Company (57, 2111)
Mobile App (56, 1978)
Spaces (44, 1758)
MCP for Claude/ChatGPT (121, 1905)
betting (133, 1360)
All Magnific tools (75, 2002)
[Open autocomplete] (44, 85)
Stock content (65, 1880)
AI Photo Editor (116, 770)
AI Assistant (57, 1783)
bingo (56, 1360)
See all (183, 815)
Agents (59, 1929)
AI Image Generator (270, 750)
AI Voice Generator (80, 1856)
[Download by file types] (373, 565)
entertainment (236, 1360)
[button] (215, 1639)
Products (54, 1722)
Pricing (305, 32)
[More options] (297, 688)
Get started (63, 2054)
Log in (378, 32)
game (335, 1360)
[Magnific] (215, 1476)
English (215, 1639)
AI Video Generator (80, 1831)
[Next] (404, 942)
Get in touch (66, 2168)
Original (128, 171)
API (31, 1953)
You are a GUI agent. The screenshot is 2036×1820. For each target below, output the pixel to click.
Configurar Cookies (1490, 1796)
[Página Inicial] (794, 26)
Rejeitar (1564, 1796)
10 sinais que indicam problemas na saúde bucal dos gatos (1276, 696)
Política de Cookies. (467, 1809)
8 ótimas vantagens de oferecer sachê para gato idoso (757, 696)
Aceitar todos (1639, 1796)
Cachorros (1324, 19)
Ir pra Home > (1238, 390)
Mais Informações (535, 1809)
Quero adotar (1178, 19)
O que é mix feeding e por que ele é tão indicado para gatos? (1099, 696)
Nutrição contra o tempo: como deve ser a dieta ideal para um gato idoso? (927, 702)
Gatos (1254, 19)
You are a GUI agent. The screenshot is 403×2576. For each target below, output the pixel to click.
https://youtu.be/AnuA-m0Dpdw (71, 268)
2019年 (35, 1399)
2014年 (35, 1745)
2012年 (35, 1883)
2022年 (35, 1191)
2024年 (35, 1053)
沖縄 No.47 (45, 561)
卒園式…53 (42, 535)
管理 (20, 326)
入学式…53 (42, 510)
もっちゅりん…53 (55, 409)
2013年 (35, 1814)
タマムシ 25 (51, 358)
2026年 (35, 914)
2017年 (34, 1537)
**********
Return nothing but the lines from the first line of the listing through the line with "Log in (378, 32)", please, keeping every one of them unchanged.

» RESPONSE:
Company (57, 2111)
Mobile App (56, 1978)
Spaces (44, 1758)
MCP for Claude/ChatGPT (121, 1905)
betting (133, 1360)
All Magnific tools (75, 2002)
[Open autocomplete] (44, 85)
Stock content (65, 1880)
AI Photo Editor (116, 770)
AI Assistant (57, 1783)
bingo (56, 1360)
See all (183, 815)
Agents (59, 1929)
AI Image Generator (270, 750)
AI Voice Generator (80, 1856)
[Download by file types] (373, 565)
entertainment (236, 1360)
[button] (215, 1639)
Products (54, 1722)
Pricing (305, 32)
[More options] (297, 688)
Get started (63, 2054)
Log in (378, 32)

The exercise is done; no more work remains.